Polemos, to be renamed Digitalbox plc, has agreed to acquire Digitalbox Publishing Holdings Limited for c.£10m through a share for share exchange. The acquisition constitutes a RTO. Polemos has also agreed to acquire the entire issued share capital of Mashed Productions Limited, a digital media business which owns the online satirical news website “The Daily Mash”, for a maximum total consideration of up to £1.2 million. Market cap on admission £12.4m, expected 28 February
Cohort (CHRT.L) 370p £151.55m
Cohort, the independent technology group, announced that its wholly-owned subsidiary, MASS Consultants Ltd, has signed the contract for an eight-year contract valued at over £50m, following our announcement in Oct that they were selected as the preferred bidder.
Under the contract, MASS will provide in-service support for the UK MOD, including operational analysis studies, IT infrastructure management, modelling and simulation and software engineering. This is a continuation of work undertaken by MASS since 2000. The contract is expected to run from April 2019 until March 2027 with a break point in March 2023. It also includes four optional one-year extension periods that, if exercised, could extend the contract until 2031.
Sabien Technology (SNT.L) 0.1p £0.83m
Sabien Technology Group, the manufacturer of the patented M2G energy saving devices, announced its unaudited interim results for the six-month period ended 31 Dec 2018 :
Sales revenue £342k (2017: £462k)
Sales orders received £132k (2017: £225k)
Gross profit £291k (2017: £363k)
Gross profit margin 85% (2017: 79%)
Loss before tax £207k (2017: £233k loss)
Net cash at the end of the period £263k (£133k as at 31 Dec 2017)
Sales pipeline of £10.6m at 31 Jan 2019
Overseas sales £39k (2017: £171k)
Filta Group (FLTA.L) 231p £66.82m
Filta Group, a provider of fryer management and other services to commercial kitchens, provided its trading update for the financial year ended 31 Dec 2018.
The Group expects to report revenue, from continuing operations, in excess of £14m, up c.£2.5m on the prior year (FY 17: £11.5m, which excludes the revenues from Filta Refrigeration). We expect to report improved gross margins at approximately 50% across the Group and that EBITDA and net profit will be in line with expectations.
We have enjoyed good growth in all of our continuing businesses and enter the new year with a strong pipeline of prospective franchisees, increasing repeat business levels in the company-owned activities and a significant presence in the Fats, Oils and Grease (“FOG”) market following the acquisition of Watbio in Dec 2017.

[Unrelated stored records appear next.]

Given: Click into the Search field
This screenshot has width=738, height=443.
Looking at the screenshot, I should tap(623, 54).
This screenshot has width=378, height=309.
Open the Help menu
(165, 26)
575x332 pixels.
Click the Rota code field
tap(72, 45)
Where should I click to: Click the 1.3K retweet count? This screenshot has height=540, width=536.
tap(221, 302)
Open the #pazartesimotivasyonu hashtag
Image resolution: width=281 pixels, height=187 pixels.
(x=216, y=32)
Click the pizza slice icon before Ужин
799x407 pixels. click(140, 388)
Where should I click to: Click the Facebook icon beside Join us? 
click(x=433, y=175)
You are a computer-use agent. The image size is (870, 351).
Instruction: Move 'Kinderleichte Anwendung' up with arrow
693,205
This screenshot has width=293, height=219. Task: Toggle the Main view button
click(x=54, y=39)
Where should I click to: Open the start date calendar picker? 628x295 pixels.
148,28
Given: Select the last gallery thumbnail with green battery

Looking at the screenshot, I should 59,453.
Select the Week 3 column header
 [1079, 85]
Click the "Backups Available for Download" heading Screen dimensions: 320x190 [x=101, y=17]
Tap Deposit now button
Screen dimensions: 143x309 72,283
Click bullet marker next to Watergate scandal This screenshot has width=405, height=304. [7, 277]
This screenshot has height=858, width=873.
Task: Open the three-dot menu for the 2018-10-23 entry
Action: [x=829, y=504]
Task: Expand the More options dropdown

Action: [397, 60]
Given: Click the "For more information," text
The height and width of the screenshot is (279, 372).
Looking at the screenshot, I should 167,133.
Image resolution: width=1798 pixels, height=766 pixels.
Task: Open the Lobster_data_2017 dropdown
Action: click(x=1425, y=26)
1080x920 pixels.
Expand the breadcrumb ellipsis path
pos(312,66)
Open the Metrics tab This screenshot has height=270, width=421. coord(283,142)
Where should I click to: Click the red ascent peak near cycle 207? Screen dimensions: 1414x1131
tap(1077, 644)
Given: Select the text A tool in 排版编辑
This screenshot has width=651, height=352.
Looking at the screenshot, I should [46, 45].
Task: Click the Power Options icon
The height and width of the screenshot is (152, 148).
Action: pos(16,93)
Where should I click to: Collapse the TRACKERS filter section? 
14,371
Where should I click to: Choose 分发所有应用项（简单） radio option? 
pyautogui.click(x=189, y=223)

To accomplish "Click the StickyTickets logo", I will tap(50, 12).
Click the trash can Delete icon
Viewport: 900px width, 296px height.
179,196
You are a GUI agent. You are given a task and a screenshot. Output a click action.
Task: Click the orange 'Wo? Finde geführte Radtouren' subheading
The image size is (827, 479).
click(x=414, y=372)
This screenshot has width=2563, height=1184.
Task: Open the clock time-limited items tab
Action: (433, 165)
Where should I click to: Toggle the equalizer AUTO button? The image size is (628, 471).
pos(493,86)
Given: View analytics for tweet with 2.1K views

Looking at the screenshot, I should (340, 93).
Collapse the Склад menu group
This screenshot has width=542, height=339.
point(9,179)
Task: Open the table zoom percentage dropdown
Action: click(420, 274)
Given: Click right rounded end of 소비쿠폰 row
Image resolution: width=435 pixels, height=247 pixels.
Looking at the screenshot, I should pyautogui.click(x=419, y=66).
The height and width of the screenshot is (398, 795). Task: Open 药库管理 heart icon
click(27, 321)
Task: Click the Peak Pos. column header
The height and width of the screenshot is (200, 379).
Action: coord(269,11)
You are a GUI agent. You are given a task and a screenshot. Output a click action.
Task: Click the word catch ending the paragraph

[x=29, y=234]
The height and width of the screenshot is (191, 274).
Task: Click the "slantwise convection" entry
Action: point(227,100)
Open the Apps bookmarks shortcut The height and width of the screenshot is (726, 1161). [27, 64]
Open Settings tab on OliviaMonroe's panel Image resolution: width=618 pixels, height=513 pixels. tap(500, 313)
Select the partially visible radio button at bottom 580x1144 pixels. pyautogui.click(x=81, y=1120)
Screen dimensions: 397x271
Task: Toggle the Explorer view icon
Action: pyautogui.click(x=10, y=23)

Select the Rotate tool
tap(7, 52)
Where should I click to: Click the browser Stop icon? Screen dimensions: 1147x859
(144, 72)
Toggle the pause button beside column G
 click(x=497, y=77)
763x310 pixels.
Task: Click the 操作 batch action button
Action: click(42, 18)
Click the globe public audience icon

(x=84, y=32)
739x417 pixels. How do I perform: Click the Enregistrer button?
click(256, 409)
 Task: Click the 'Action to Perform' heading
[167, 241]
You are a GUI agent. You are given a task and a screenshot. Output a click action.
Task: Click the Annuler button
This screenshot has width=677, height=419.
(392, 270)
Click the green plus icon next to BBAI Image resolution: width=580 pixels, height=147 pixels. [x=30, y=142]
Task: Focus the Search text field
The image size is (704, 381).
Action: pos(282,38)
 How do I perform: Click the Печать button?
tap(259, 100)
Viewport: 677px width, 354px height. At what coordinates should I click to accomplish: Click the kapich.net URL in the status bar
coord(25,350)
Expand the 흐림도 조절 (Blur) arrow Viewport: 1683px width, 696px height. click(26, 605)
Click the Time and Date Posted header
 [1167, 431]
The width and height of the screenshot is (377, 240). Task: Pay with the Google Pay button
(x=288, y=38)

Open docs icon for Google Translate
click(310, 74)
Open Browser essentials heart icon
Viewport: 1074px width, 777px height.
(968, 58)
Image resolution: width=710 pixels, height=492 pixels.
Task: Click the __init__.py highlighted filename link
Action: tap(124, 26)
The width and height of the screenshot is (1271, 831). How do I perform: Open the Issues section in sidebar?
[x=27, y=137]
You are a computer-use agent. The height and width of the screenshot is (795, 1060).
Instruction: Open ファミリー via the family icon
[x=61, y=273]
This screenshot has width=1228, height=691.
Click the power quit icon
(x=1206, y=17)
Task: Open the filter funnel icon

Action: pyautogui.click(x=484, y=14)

Begbies Traynor Group (BEG.L) 62.4p £69.34m
Begbies Traynor, the business recovery, financial advisory and property services consultancy, announced the acquisition of the entire issued share capital of KRE (North East) Limited, a Newcastle based insolvency practice.
Ian Kings founded the business in the North East under the KRE branding in 2015. In the financial year ended 30 June 2018, the business reported annual revenue of £0.4m and pre-tax profits of £0.1m. It had gross assets of £0.3m as at 30 June 2018.
The five strong team, including Ian Kings, will join our existing Newcastle insolvency practice, further strengthening our market-leading practice in the North East region.
Ironveld (IRON.L) 2.5p £16.28m
Ironveld, the owner of a High Purity Iron, Vanadium and Titanium project located on the Northern Limb of the Bushveld Complex in Limpopo Province, South Africa provided the following update on the previously announced bulk sampling programme.
Further to the announcement on 18 Jan 2019, the Company can confirm that the potential off-taker has now concluded its metallurgical tests. The Company will hold discussions with the potential off-taker over the coming weeks with the aim of reaching agreement on the terms of an offtake agreement.
The Company also announces it remains in detailed discussions with two potential development partners for the Project, who are currently engaged in an extensive due diligence process that may lead to offers that would facilitate the commencement of smelting operations by the Company. The Company will provide further updates to the market in due course.
WANdisco (WAND.L) 600p £212.74m
WANdisco, the live data company, announced that it has received Advanced Technology Partner status with Amazon Web Services (‘AWS’) in the AWS Partner Network (‘APN’).
The Advanced Technology Partner designation is the highest tier for Technology Partners that provide software and internet solutions in the AWS Partner Network. WANdisco achieved its status through a rigorous qualification process, based on referenceable customers on the AWS Platform and strict technical guidelines.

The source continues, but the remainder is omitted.